Reading passage.
This built-in Windows feature is highly adept at keeping your system safe, and works excellently well in conjunction with Microsoft Defender. It’s advisable that you use both, but at the very least Controlled Folder Access, to protect you’re most sensitive data from hackers and malicious files.

2. Net Restarting Your System

Any time your system appears to act up, maybe things start to move very slowly, and there’s no explainable reason for it, the first thing you should try is a simple system reboot. Rebooting your system is one of the most effective ways of fixing a great many problems that occurs on your system. Some of the things that you can fix on your system, with a simple reboot include:

  • Programs running slower than usual.
  • Applications using up considerable amounts of memory.
  • Internet connectivity problems.
  • Blue screen of death errors.

3. Not Backing Up Your Computer

Hard drive failure is one of the most disastrous things that can occur on your system that is only made worse, if you have no backup plan in place. To keep your data safe, all you need to do is either utilise cloud storage or purchase another hard drive, whether internal or external. Alternatively you could go with a flash drive, if you intend to backup only smaller documents.

Objective. Please pick up the article above on common Windows computer-care mistakes where it ends and keep writing it.

Record set.
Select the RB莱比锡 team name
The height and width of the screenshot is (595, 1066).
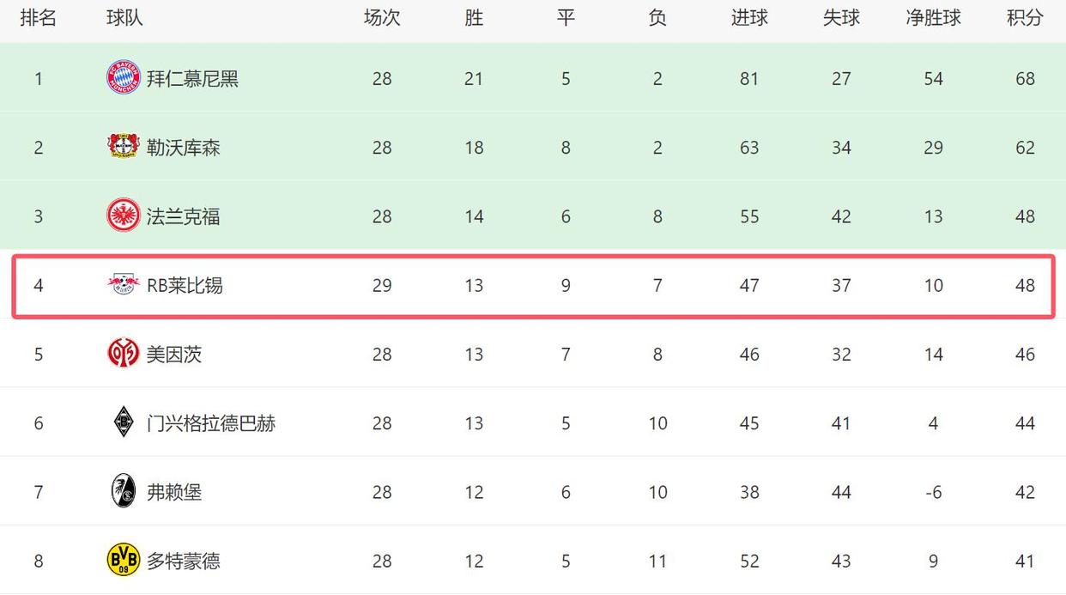(185, 285)
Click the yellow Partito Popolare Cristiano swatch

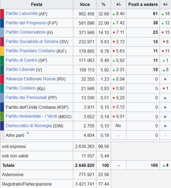point(2,51)
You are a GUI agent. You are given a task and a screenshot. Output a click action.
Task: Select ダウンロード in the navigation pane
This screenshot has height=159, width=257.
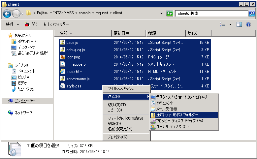[27, 42]
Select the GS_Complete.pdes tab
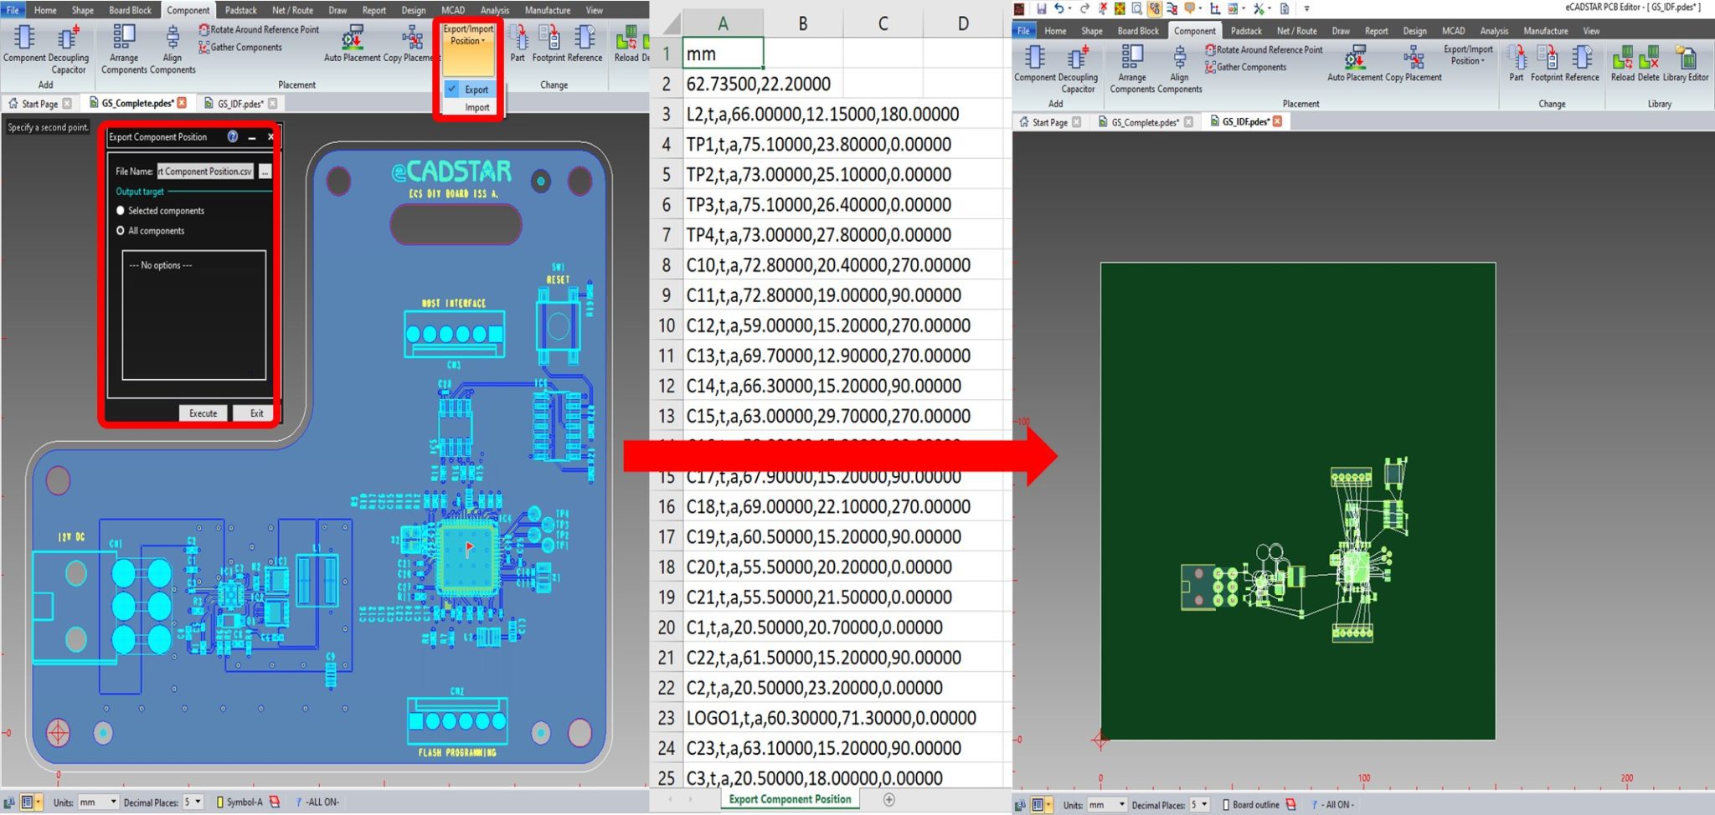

Exercise response.
When you have your backup system in place, it should carry out regular backups on your behalf, providing it has enough storage space to do so.

When it comes to using something like a flash drive or external hard drive, you will need to manually plug them in, at the appropriate time, so that the backup can be carried. This may be once a week or once a month, ideally, you want to have as many backups as possible, but you don’t want to overdo it.

Of course, there’s nothing stopping the flash drive or external hard drive from failing. However, with cloud storage this is minimised. You can use the cloud to backup literally everything, and it works considerably faster than other backup methods. Thinking about backing up your tablet or your phone, then cloud storage is something you may want to consider investing in.

Just be sure to keep track of what’s being backed up, and have some understanding of how to restore this data, in the event that you need it.

4. Not Keeping Your OS Up-To-Date

Developers are constantly releasing new updates for their software, and for good reason. These reasons may include, for fixing bugs, adding new features, patching known security vulnerabilities, and to make ones system more secure. When you neglect to keep your operating system up-to-date you essentially leave your system out to be exploited. One of the best things you can do for your computer system is to have Windows Updates set to automatic.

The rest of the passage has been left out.